━━ MATERIAL TO PROCESS ━━

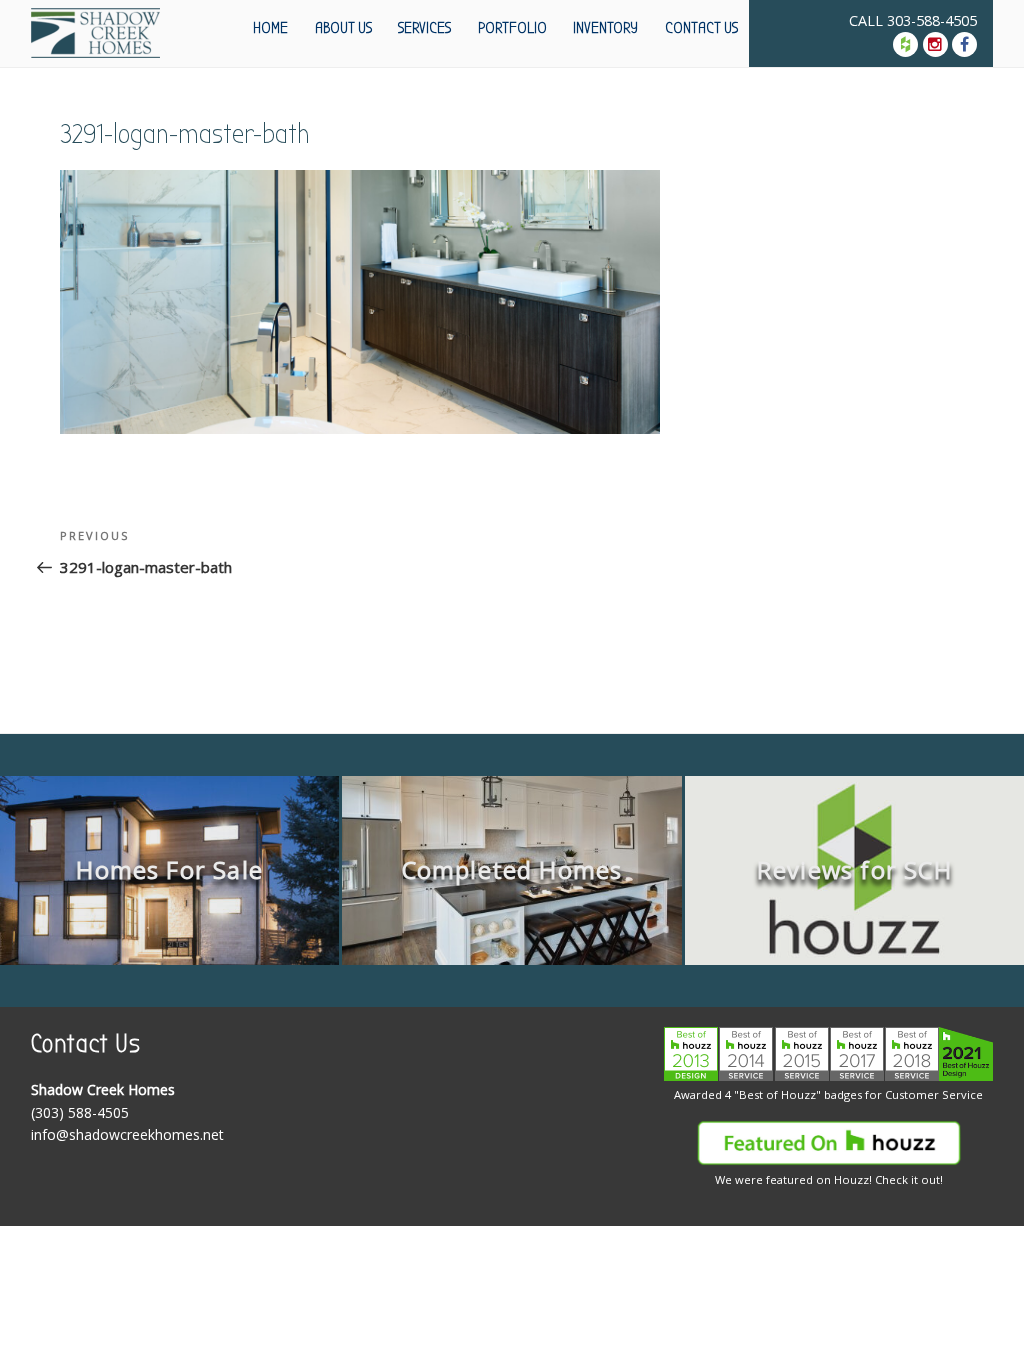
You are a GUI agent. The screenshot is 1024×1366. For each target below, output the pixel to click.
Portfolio (512, 28)
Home (270, 28)
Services (424, 28)
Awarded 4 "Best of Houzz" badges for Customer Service (828, 1094)
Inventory (605, 28)
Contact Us (701, 28)
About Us (343, 28)
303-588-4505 (932, 20)
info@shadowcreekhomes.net (127, 1134)
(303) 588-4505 (80, 1112)
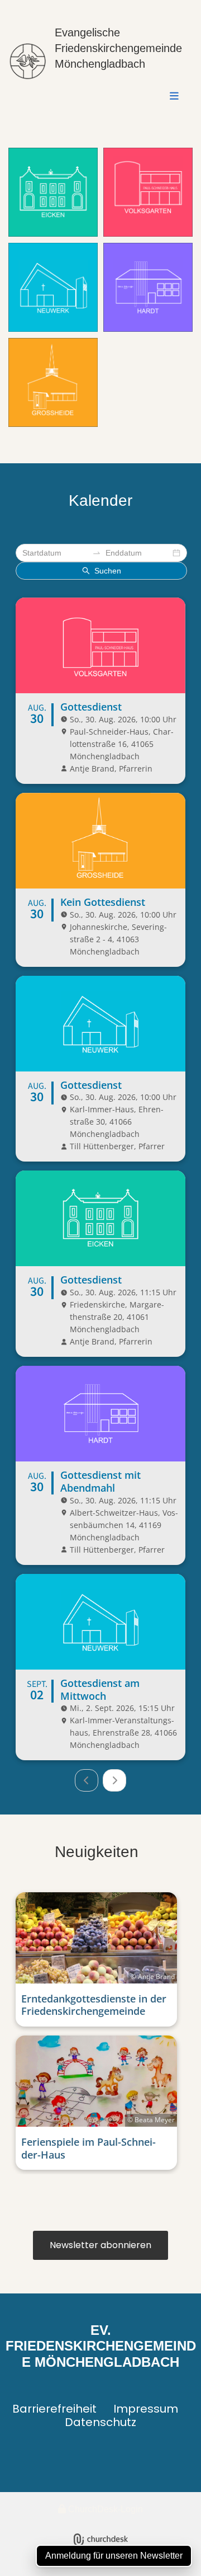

━━━

From top to bottom, restate the records above exactly and omit every picture.

You are a GUI agent. The screenshot is 1024×1366. For each target below, output the pixel to click.
Portfolio (512, 28)
Home (270, 28)
Services (424, 28)
Awarded 4 "Best of Houzz" badges for Customer Service (828, 1094)
Inventory (605, 28)
Contact Us (701, 28)
About Us (343, 28)
303-588-4505 (932, 20)
info@shadowcreekhomes.net (127, 1134)
(303) 588-4505 (80, 1112)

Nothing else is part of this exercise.